[Exercise material]
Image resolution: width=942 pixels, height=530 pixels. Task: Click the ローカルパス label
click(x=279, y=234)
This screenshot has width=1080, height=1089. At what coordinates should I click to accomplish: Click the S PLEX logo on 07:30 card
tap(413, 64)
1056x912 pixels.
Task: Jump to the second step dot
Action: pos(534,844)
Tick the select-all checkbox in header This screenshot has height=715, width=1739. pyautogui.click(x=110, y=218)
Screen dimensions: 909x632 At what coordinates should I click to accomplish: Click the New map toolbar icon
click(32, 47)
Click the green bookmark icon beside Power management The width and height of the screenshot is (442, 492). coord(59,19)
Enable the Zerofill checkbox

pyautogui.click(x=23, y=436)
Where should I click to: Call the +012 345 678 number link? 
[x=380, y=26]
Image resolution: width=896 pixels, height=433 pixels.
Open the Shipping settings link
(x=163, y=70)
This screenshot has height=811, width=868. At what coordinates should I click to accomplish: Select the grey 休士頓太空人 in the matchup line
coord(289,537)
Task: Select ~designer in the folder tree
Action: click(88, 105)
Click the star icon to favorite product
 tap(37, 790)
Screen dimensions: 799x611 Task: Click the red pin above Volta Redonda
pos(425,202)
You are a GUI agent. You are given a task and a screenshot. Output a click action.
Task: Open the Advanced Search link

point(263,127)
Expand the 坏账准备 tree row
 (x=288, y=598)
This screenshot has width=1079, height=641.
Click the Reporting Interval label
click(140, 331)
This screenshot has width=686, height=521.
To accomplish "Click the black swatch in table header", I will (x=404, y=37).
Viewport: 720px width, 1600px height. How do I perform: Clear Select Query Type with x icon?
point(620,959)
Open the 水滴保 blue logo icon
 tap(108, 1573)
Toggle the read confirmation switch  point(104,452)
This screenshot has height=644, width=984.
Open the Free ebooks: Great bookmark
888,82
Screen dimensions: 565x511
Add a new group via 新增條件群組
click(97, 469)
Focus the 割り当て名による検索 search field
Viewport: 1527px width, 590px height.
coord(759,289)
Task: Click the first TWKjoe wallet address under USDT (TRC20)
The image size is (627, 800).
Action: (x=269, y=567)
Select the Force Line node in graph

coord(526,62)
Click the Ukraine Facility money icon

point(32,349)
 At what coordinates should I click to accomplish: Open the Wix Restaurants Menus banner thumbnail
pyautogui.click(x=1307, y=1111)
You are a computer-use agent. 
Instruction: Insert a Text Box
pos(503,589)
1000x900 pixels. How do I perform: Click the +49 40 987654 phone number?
[/Exercise material]
Work instruction ▸
Set down exactly the lines from the one that contains "Open the Free ebooks: Great bookmark" to the final line above, both included, and nothing more.

Answer to this exercise ▸
Open the Free ebooks: Great bookmark
888,82
Screen dimensions: 565x511
Add a new group via 新增條件群組
click(97, 469)
Focus the 割り当て名による検索 search field
Viewport: 1527px width, 590px height.
coord(759,289)
Task: Click the first TWKjoe wallet address under USDT (TRC20)
The image size is (627, 800).
Action: (x=269, y=567)
Select the Force Line node in graph

coord(526,62)
Click the Ukraine Facility money icon

point(32,349)
 At what coordinates should I click to accomplish: Open the Wix Restaurants Menus banner thumbnail
pyautogui.click(x=1307, y=1111)
You are a computer-use agent. 
Instruction: Insert a Text Box
pos(503,589)
1000x900 pixels. How do I perform: Click the +49 40 987654 phone number?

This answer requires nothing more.